Defendant Michael Patryn admits the gold bars being held by RCMP are his; however, he denies they are connected to the Quadriga cryptocurrency scam. Now, a new law is being applied to compel him to explain their origins.
gold bars Getty
45 gold bars are among assets the B.C. Director of Civil Forfeiture is asking one man to explain the origins of their purchase.

The B.C. Director of Civil Forfeiture has filed a court application to compel alleged co-founder of Quadriga Fintech Solutions Michael Patryn to explain how he obtained $250,200, 45 gold bars and various pieces of jewelry, which were seized from a Vancouver bank on June 18, 2021.

This is the director’s third unexplained wealth order application, according to a statement from the Minister of Public Safety and Solicitor General Mike Farnworth.

Quadriga was a cryptocurrency exchange that collapsed and filed for creditor protection on Feb. 5, 2019 with more than 76,000 clients owed $215 million, according to findings from the Ontario Securities Commission, which determined now deceased co-founder Gerald Cotten committed fraud.

On June 13, 2023, the director filed a forfeiture claim against assets belonging to Patryn.

Aside from the cash and gold bars seized by RCMP from a CIBC safety deposit box, police also took watches and jewelry. Of the gold bars, three were one-kilogram bars, now valued at close to $100,000 each.

“The Money was bundled or packaged in a manner not consistent with standard banking practices,” the claim asserts.

The claim alleges Patryn was a co-founder of Quadriga CX and/or Quadriga Coin Exchange, which conducted business via 0984750 B.C. Ltd.

According to the claim, in January 2019, the RCMP commenced an investigation into Quadriga for fraud and determined that M. Patryn and G. Cotten: conducted unauthorized trades; altered, falsified, or omitted documents and records relating to customer accounts; and took possession of customer assets held by Quadriga for their own personal use and financial gain, including the safety deposit box items.

In response to the initial claim, via lawyer Alison Latimer, Patryn asserted he is the owner of the money, gold and jewelry but denies it is the proceeds of crime nor used to engage in unlawful activity. He also denied being the co-founder of Quadriga.

Patryn also claimed in his Oct. 13, 2023 response that a police investigation against him breached his Charter rights and as such “seeks exclusion of all evidence obtained by the RCMP or other police forces.”

Now, the director’s new application for an unexplained wealth order includes more detailed allegations, including alleged chat records between Cotten and Patryn showing they “discussed hacking and stealing from” Quadriga.

“If the plan is to burn QCX. We are stealing the funds and burning the brand. Why not sell some of the brand? Free money,” Patryn allegedly wrote to Cotten.

The two allegedly discussed appropriating funds from the company as early as 2014: “Should we have a separate company we hire like a PR company or something we own,” Cotten allegedly wrote to Patryn, to which Patryn allegedly replied:

“To steal from the company? Yeah, but we shouldn’t go too crazy with that right now. I’m thinking we wait 3-4m. With the check swaps and advisory agreements etc, we’ve got so many that it could look suspicious early on. For check swap, Bridgemark charged us a $50k bonus, and then $5k per month for one year, paid upfront. Was worded that way, they got $110k for “Consultation services” for one year. Upfront.”

Rows showing where targets appear
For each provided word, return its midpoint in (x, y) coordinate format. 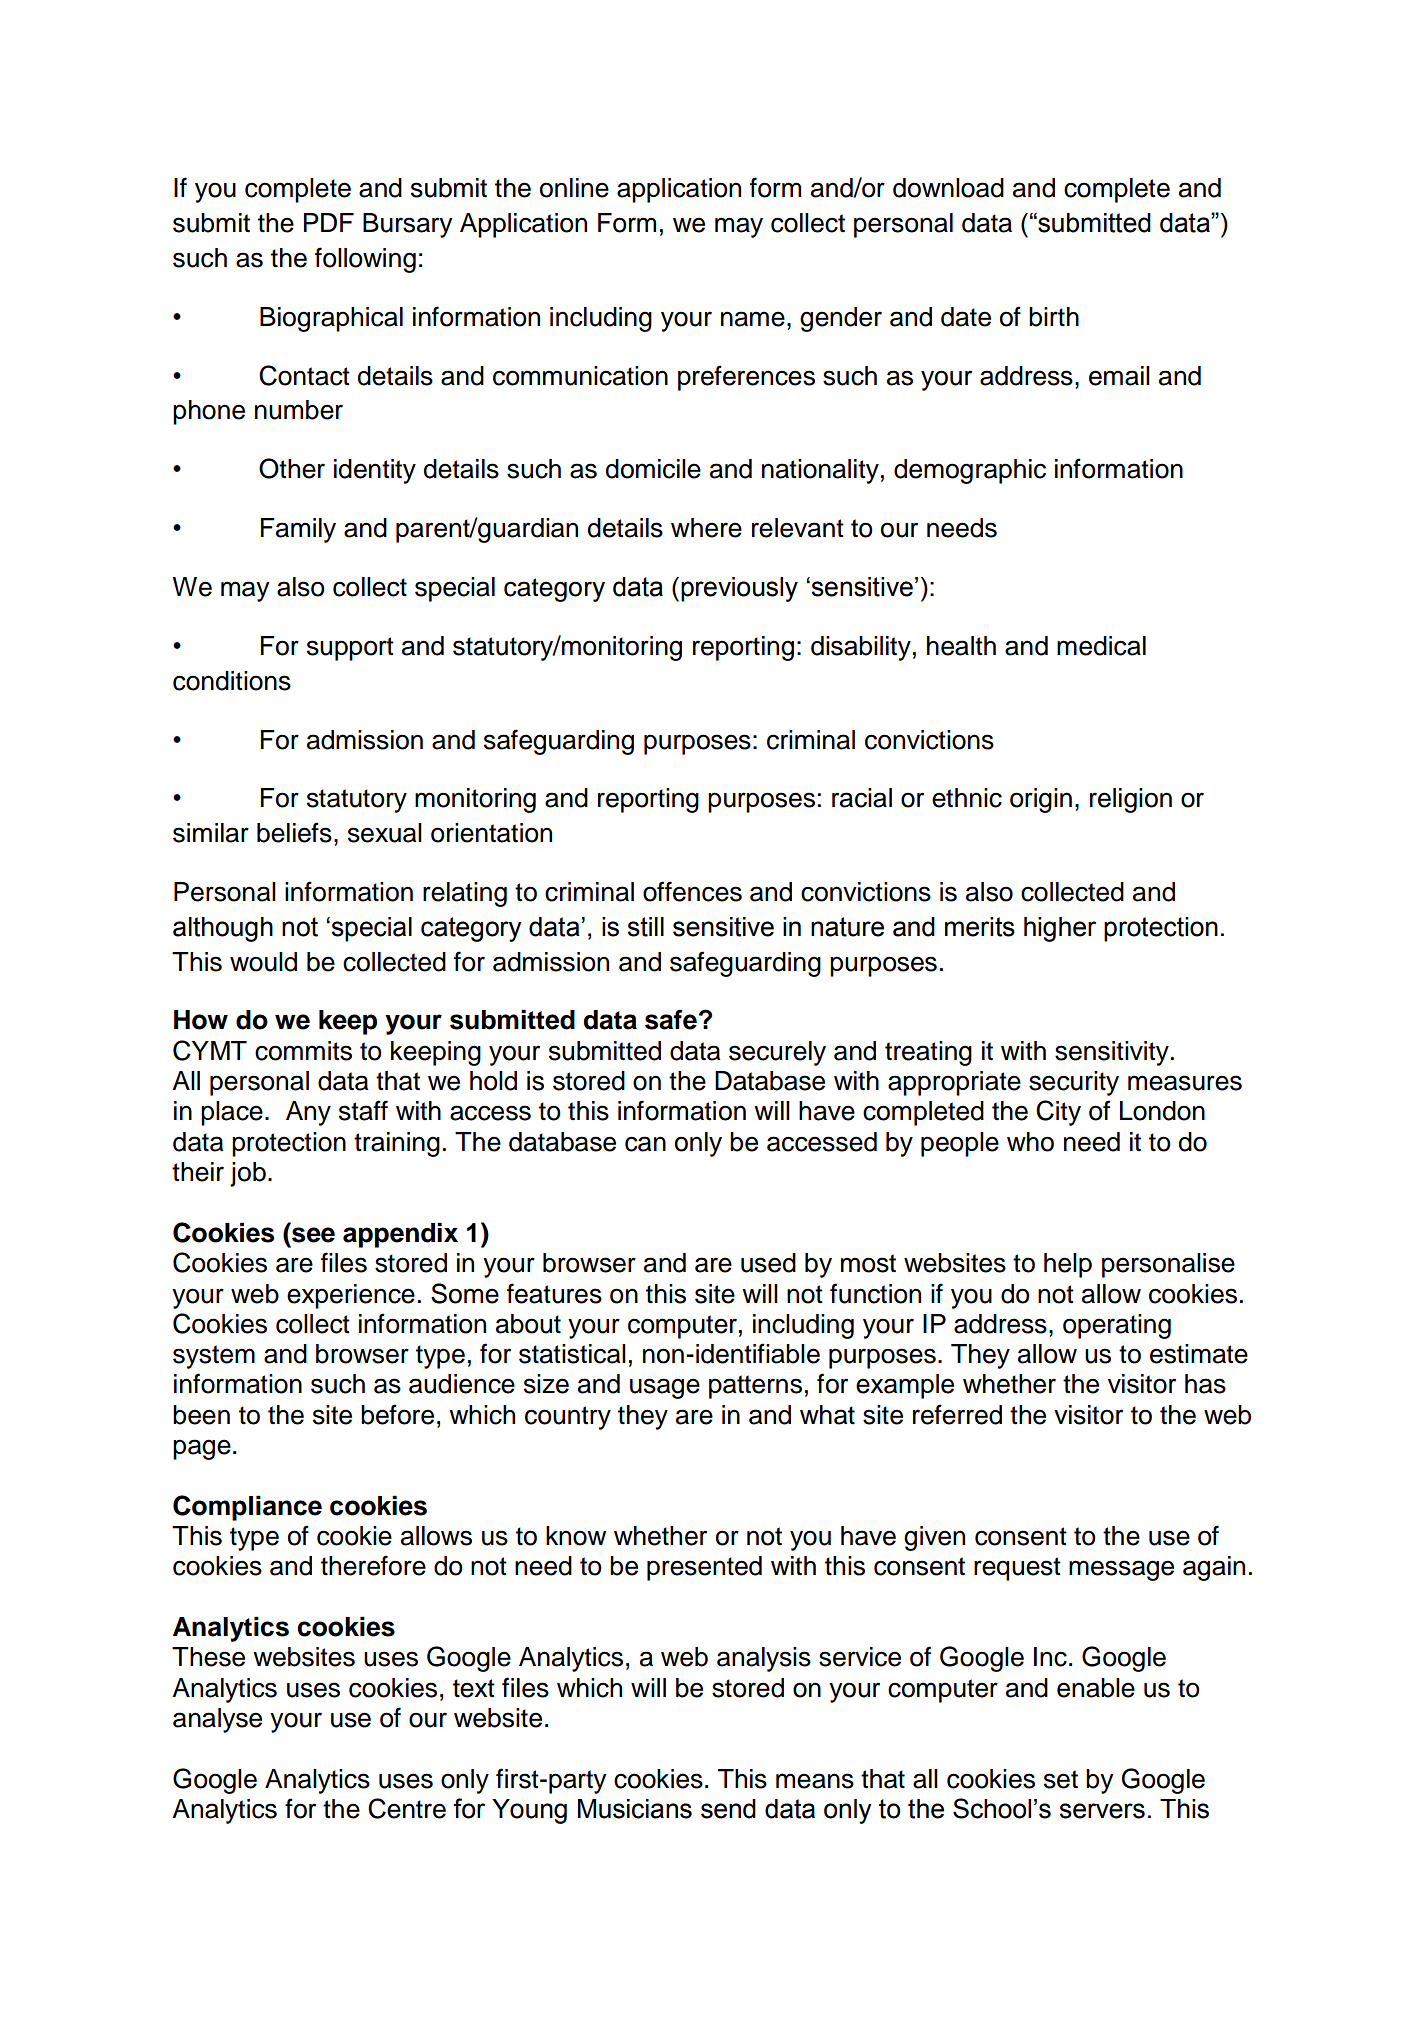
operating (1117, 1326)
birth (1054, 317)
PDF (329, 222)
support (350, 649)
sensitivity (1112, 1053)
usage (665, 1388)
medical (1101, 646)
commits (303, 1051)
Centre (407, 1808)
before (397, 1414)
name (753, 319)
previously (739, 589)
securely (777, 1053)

...

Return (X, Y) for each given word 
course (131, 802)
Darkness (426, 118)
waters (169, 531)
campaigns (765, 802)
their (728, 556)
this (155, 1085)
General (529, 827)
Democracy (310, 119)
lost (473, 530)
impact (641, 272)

Work to do —
• A. Answer these questions from the passage on the gold bar forfeiture case:
(i) On what date were the money, gold bars, and jewelry seized from a Vancouver bank?
(ii) How many clients were owed money when Quadriga filed for creditor protection?
(iii) Which lawyer filed Patryn's response to the initial claim?
• B. Carry on the passage about the gold bar forfeiture case from the point where it stops.
The records have no connection to the text.

Results of the exercise —
• A.
(i) June 18, 2021
(ii) More than 76,000
(iii) Alison Latimer

• B.
The director asserts that “overall, the Chat Records show: M. Patryn was heavily involved in all aspects of Quadriga’s operation.”

And, based on the forgoing, the director “suspects that M. Patryn directly or indirectly engaged in the Unlawful Activity.”

And, there is a “serious question to be tried” as to whether the assets were acquired as a result of unlawful activity.

The claim states that the Civil Forfeiture Act provides for unexplained wealth orders if, as determined by a judge, the director has “reasonable grounds to suspect that a defendant directly or indirectly engaged in unlawful activity.”

The standard of unlawful activity “does not require a prima facie threshold be met but does require something beyond mere subjective suspicion.”

And “the test for ‘reason to believe’ echoes that of ‘reasonable grounds to suspect,’ albeit with an even lower threshold.”

The claim notes that interpretation of a “serious question to be tried” has yet to be interpreted in the context of an unexplained wealth order application.

On March 26, a new 60-day interim preservation order was issued for the assets by B.C. Supreme Court Justice Jasmin Ahmad, who determined there is a serious question to be tried with respect to whether the assets were derived from unlawful activity.

The director had sought the order after the Crown and RCMP did not seek to renew the initial detention order (from Ontario) to retain the assets.

Via counsel Michael Gismondi for Peck and Company, Patryn suggested, among other objections, “that the Crown's decision not to seek a further extension of the [detention order] in Ontario is a good indication of its view of Mr. Patryn's alleged unlawful conduct.” 

While Ahmad noted the Ontario Securities Commission (OSC) report does not expressly attribute any fraudulent conduct to Patryn, Ahmad said there was no indication the OSC had access to the chat records, which, according to the director “generally disclose, among other things, Mr. Patryn's early involvement and participation in Quadriga's operations.”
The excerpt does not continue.